### Your task
Repeat the material below word for word, starting with the line that contains "The image size is (1257, 899)." and going on through the end of the material, leaving the pictures out.

-- Begin Record set --

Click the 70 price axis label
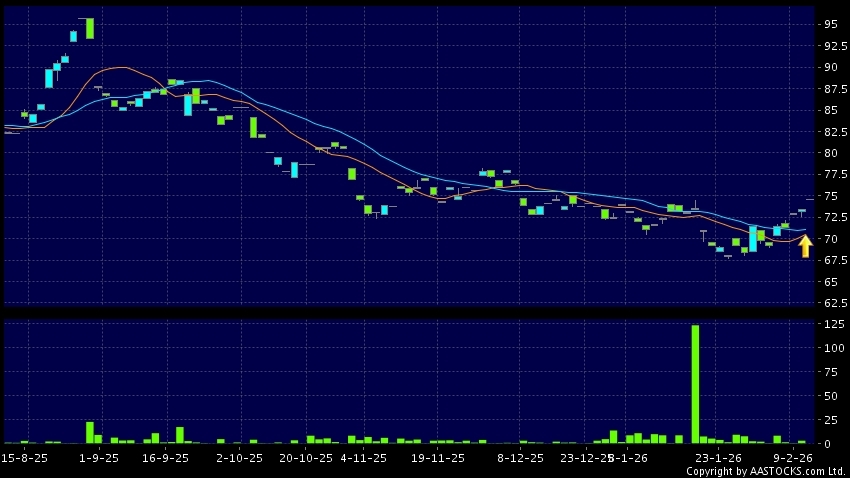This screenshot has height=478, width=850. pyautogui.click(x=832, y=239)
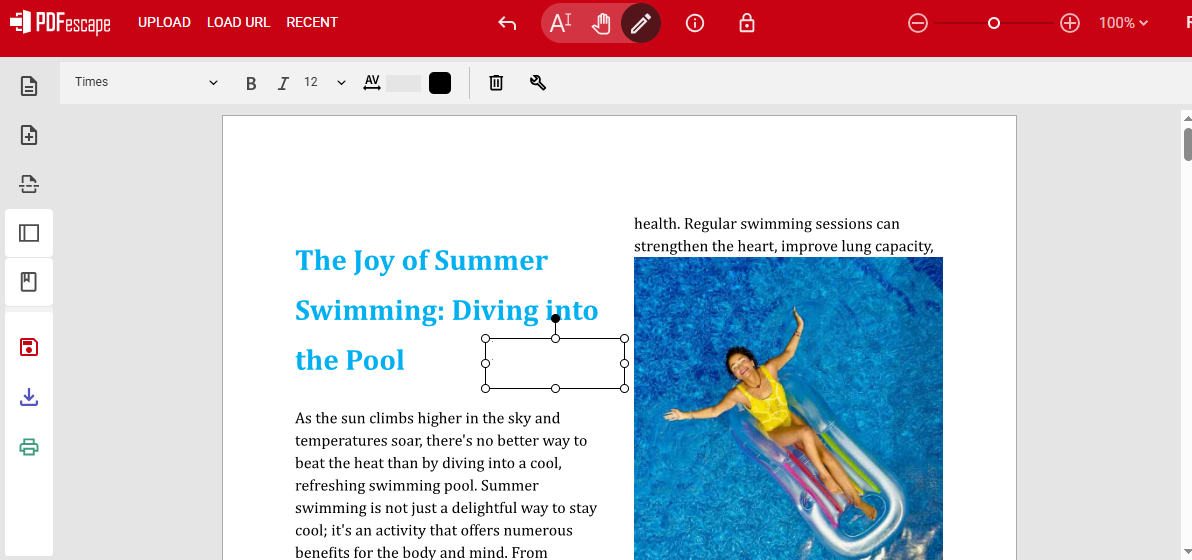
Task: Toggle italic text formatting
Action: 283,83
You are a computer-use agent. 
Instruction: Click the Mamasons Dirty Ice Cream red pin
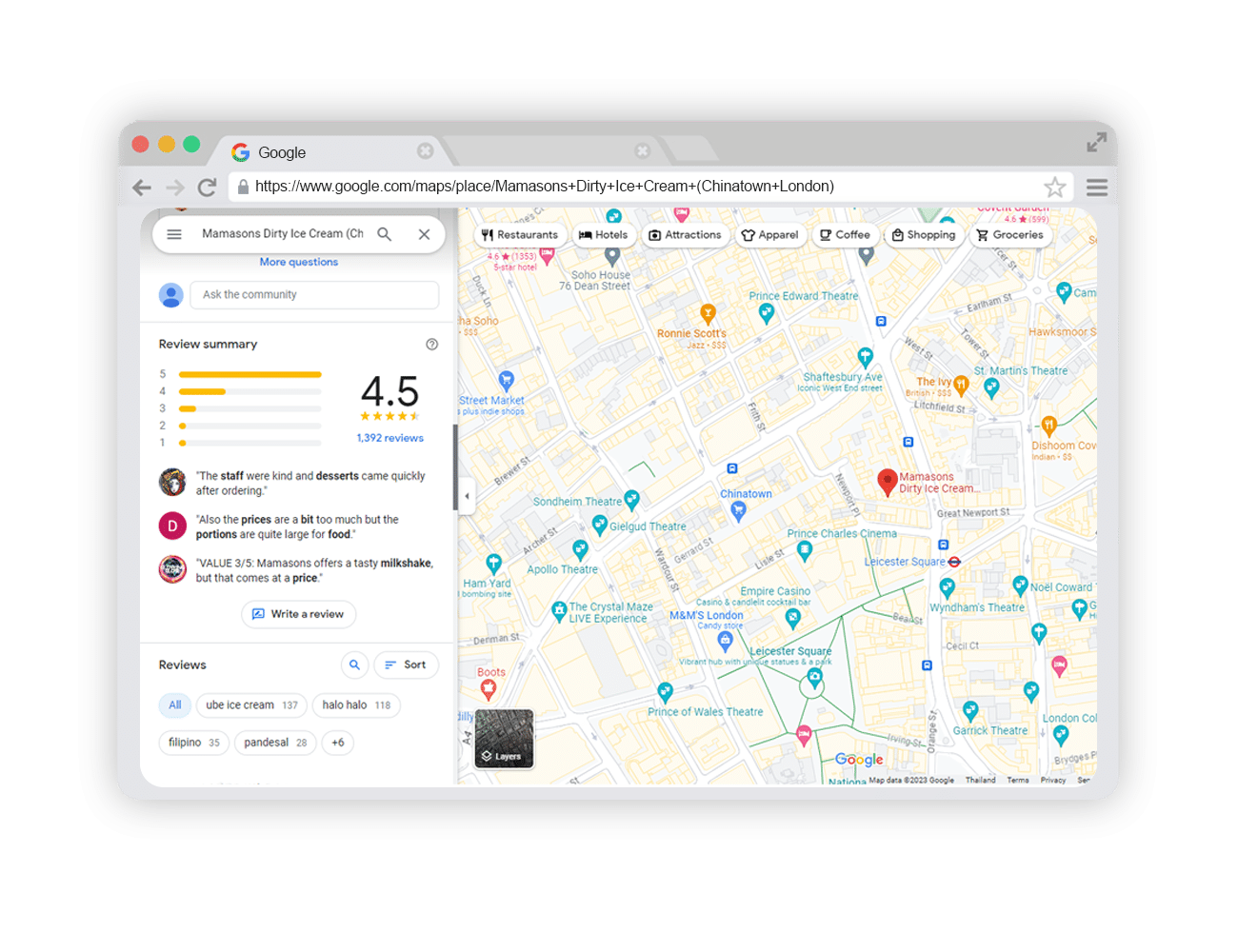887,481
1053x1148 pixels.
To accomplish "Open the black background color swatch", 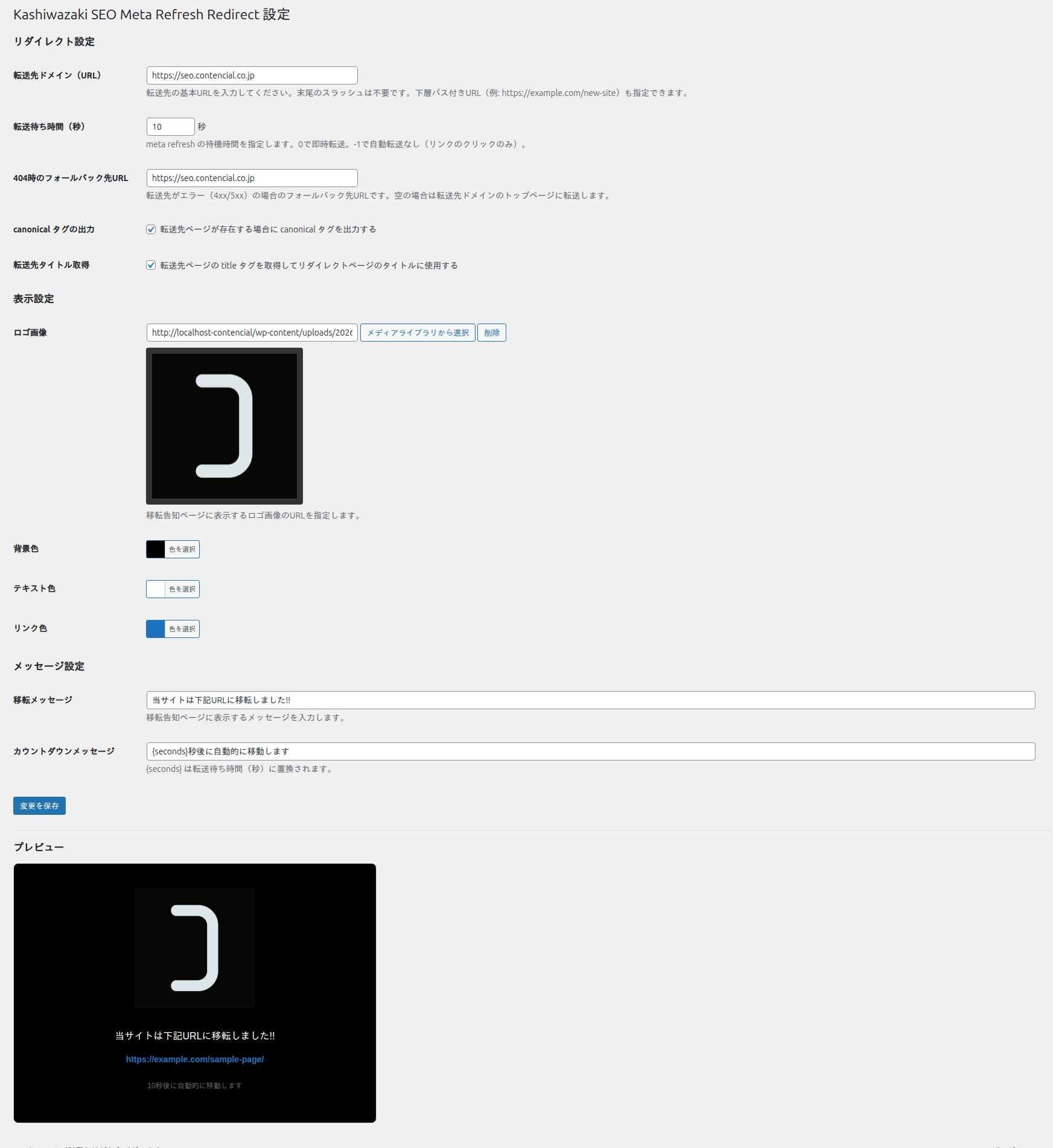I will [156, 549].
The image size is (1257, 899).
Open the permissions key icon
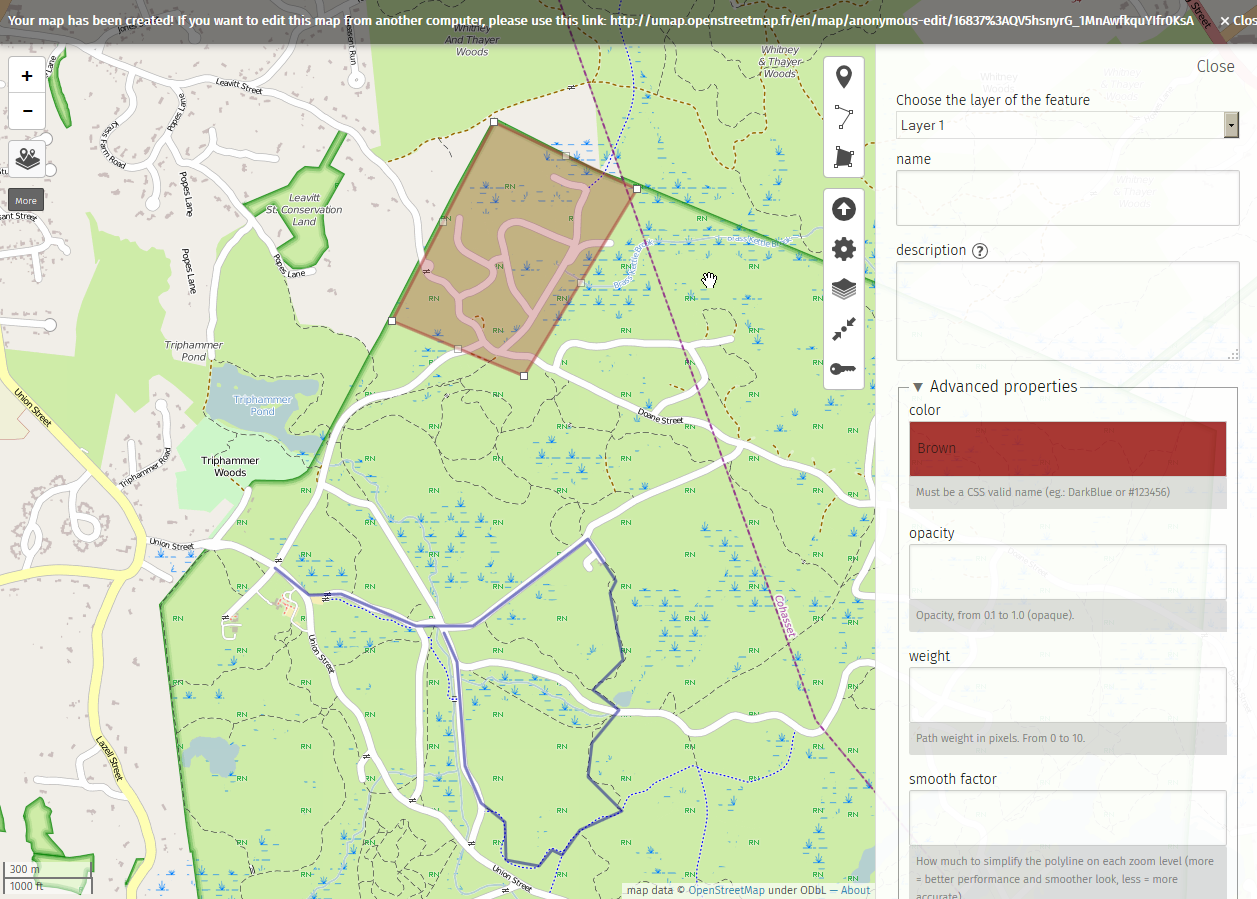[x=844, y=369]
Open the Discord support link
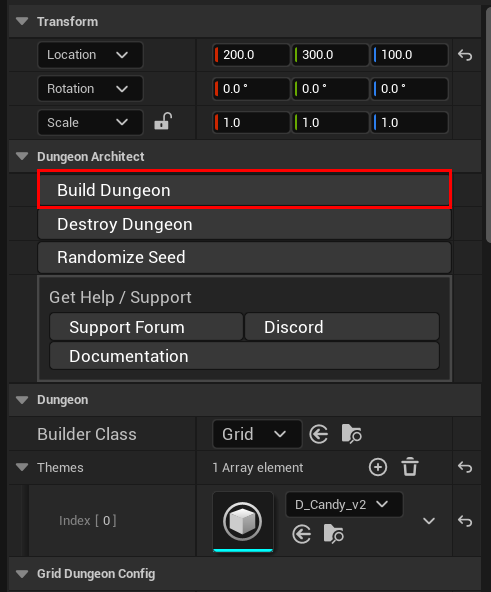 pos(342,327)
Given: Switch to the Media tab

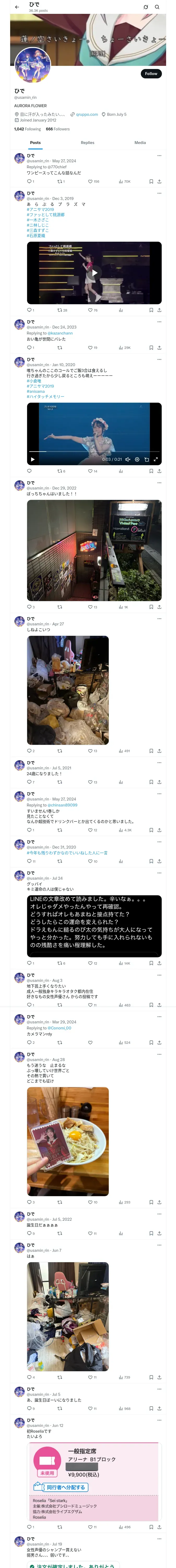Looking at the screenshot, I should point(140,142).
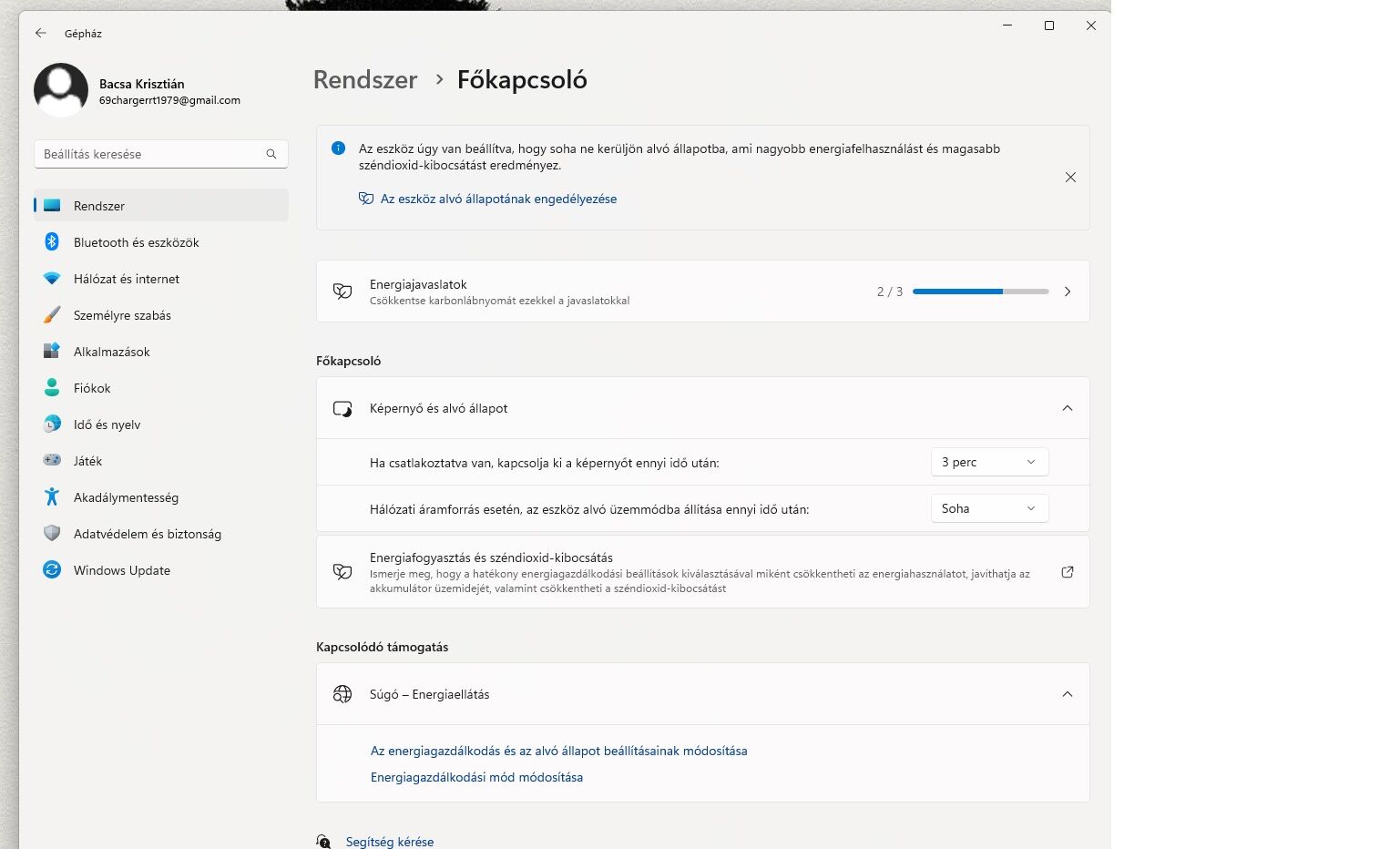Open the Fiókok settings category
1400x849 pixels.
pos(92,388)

-- End Record set --

### The reply
The image size is (1257, 899).
Open the permissions key icon
[x=844, y=369]
Open the Discord support link
 pos(342,327)
Given: Switch to the Media tab

Looking at the screenshot, I should point(140,142).
Open the Fiókok settings category
1400x849 pixels.
pos(92,388)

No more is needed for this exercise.